Eis outro livro de T. Kingfisher, este publicado há uns sete anitos. A premissa parece remeter-nos outra vez para um mundo de contornos medievais e detalhes fantásticos, mas com algo diferente. Conhecendo outras obras da autora, o que poderia ser a descrição de um romance fantástico sofrível, pode ser algo interessante – até porque esta história terá ligação à de Barba Azul.

A história

Rhea é a filha do moleiro. Gosta de andar descalça e de comer as suas sandes no meio da natureza, e ajuda a família supervisionando os mecanismos que podem, a qualquer momento, engolir um rato ou uma criatura estranha que, se não for retirada, faz sangrar o pão – algo que pode ser desagradável quando se está a tentar fazer um lanche.

Quando um nobre, amigo do lorde da região mostra o interesse em casar com Rhea, esta estranha. Além de pobre e pouco importante, Rhea não é propriamente feia, mas também não se destaca em beleza. Para além de não ver nada de atraente neste nobre, as suas atitudes parecem-lhe estranhas. Mas não se diz que não a um nobre, e a família lá a convence que não tem outro remédio senão aceitar o convite para visitar uma casa no meio da floresta. Quando lá chega, percebe que não é a primeira esposa… nem a segunda… nem tão pouco a terceira.

Crítica

Eis um livro que se distancia da ideia romântica de casar um nobre, mostrando que o interesse romântico com desequilíbrio de estatuto pode ter outros interesses por detrás. Neste caso, o tal nobre é também um mágico que pretende usar algo de cada uma das suas esposas, ligando-as a ele com a desculpa de um casamento. Trata-se, na prática, de um predador que usa o seu estatuto social para fazer o que quer sem consequências.

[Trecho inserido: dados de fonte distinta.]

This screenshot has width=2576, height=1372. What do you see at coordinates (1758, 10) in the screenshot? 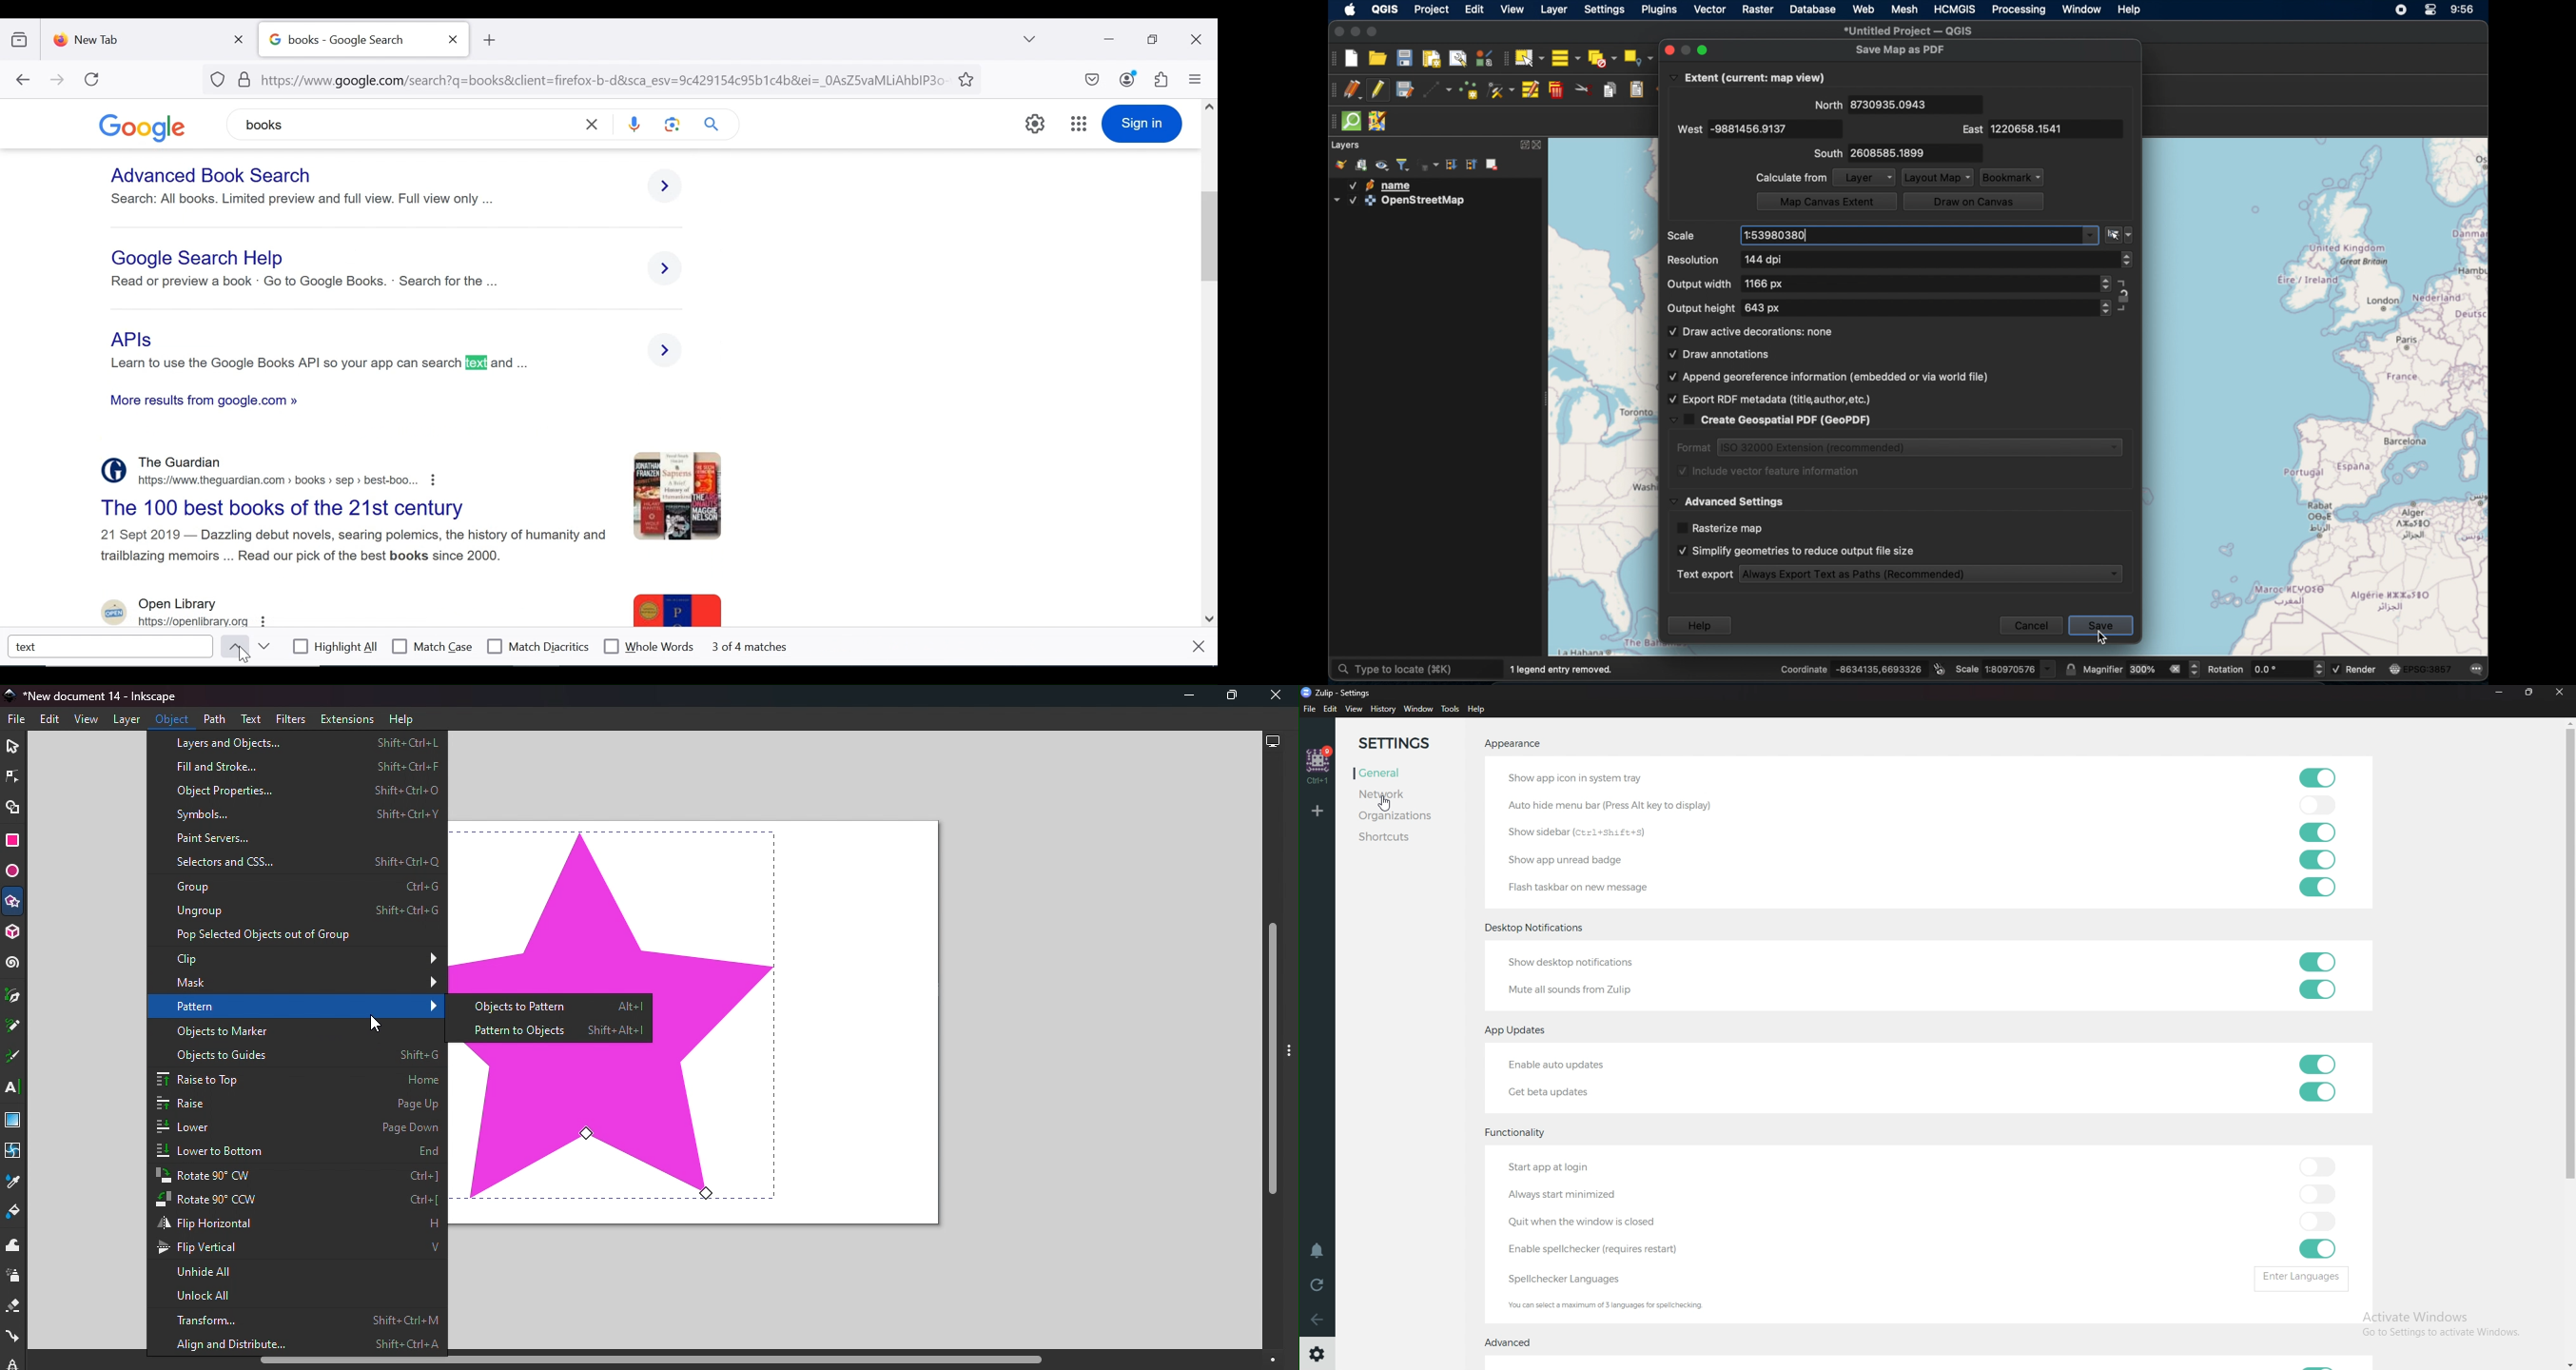
I see `raster` at bounding box center [1758, 10].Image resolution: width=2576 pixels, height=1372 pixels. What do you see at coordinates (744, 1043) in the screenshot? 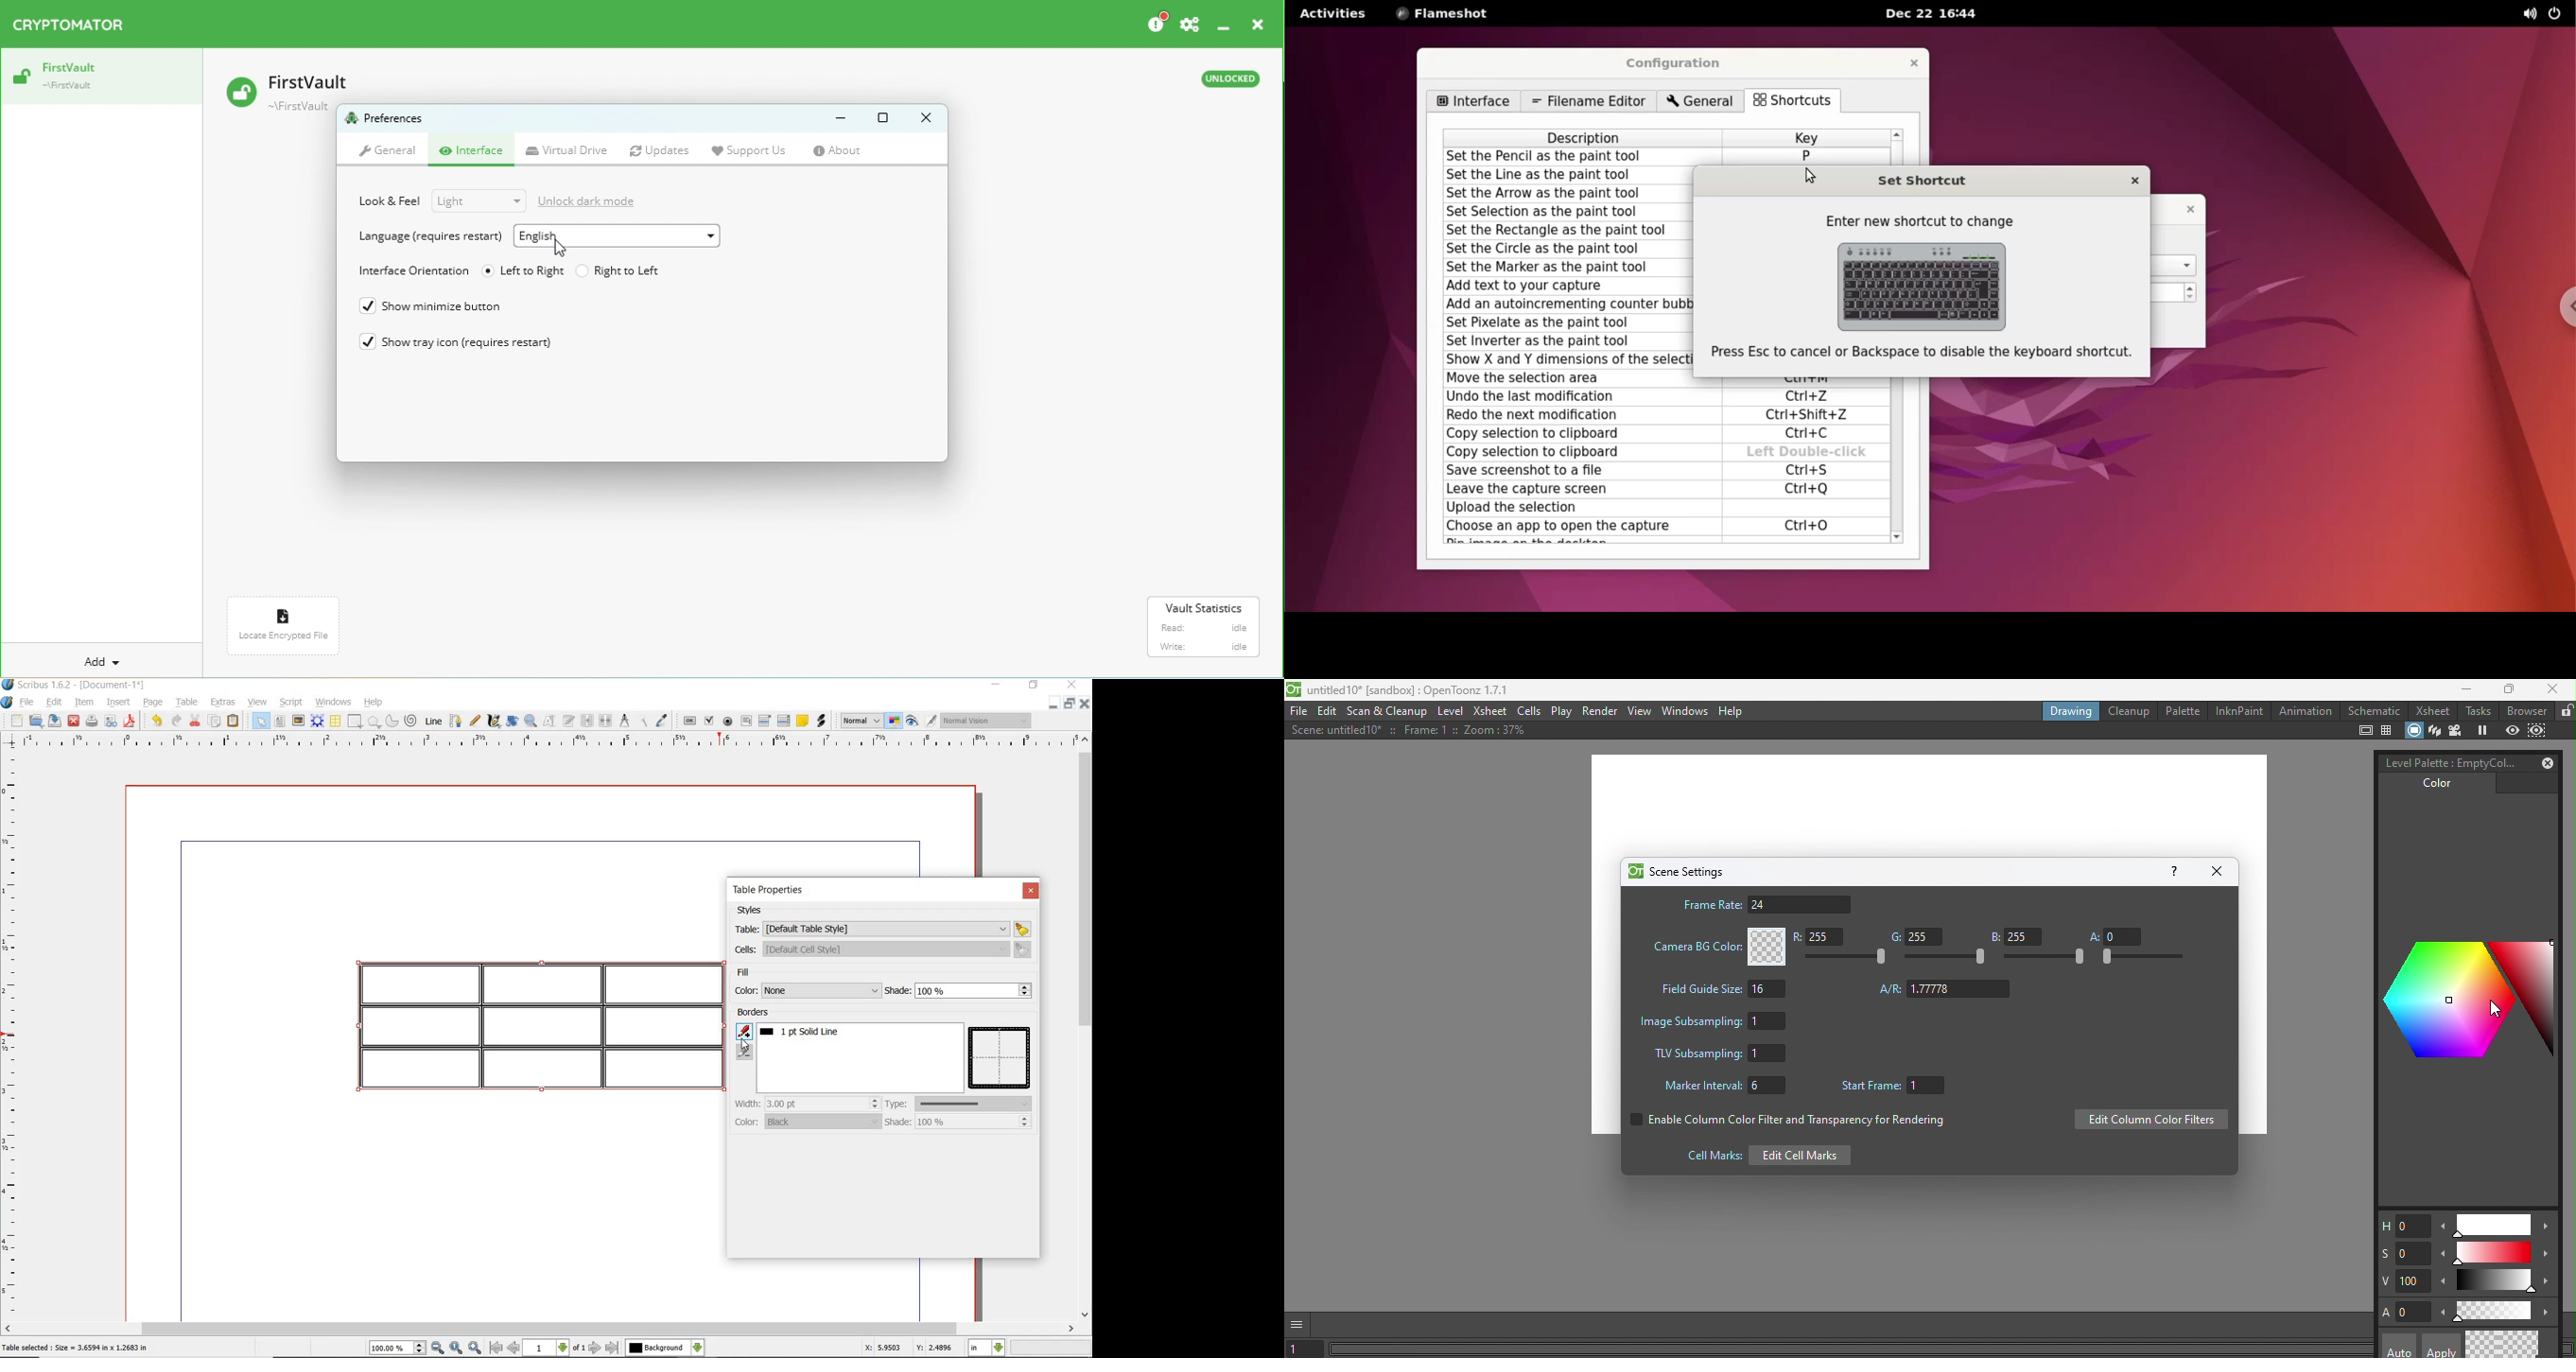
I see `Cursor` at bounding box center [744, 1043].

Esta desromantização é feita de forma inteligente, sem discursos, mostrando a fragilidade de famílias mais pobres ou carenciadas, que se vêem entre a espada e a parede, quando o nobre se interessa pela filha. Como dizer não a um nobre e sobreviver? Neste caso, o moinho nem pertence ao moleiro e é uma concessão. Adicionalmente, a história refere ainda a diferença de idades e a forma como a rapariga encara tal união (nojo, claro).

A narrativa é simples. A história centra-se em Rhea, mostrando exclusivamente o seu ponto de vista. Mas ao contrário de outras histórias, ela não vai conseguir ultrapassar as tarefas que o mágico lhe dá sozinha, havendo quem a ajude. É uma personagem decidida e até pouco obediente, mas que sabe o seu lugar e tenta navegar a situação sem excessiva confrontação.

A sociedade em que se encontra obedece a uma norma medieval, sendo que os nobres tudo possuem e os restantes existem por sua benevolência. Mas para subverter o conceito, existe alguma magia e criaturas mágicas – na sua maioria tratam-se de pequenos poderes ou pequenos detalhes que, pouco a pouco, fazem a diferença. Excepto no caso do nobre mágico que detém grandes poderes, obtidos por trapaças e más acções, existindo, também, alguns detalhes curiosos nas outras esposas.

Este balanço é interessante e o resultado é muito bom, ainda que não seja o melhor livro da autora – talvez por ser bastante anterior, possui um humor mais contido do que noutras obras, o que faz com que a história seja um pouco mais tensa ao longo de toda a sua extensão. A construção de personagens é, também, muito boa, conseguindo caracterizar bem quer Rhea, quer as outras esposas. A autora usa também o síndrome de Estocolmo para explicar algumas reacções (sem usar o nome do síndrome, claro).

Conclusão

Eis outro livro extraordinário de T. Kingfisher (ou Ursula Venom). A autora pega em premissas fantásticas conhecidas para as questionar sobre uma nova luz. Mas sem criticar ou sem impor um discurso feminista, ainda que tal se depreenda quando se referem diferenças de poder, de estatuto social ou de idade, mostrando como predadores usam a sua posição para se impor a pessoas mais frágeis.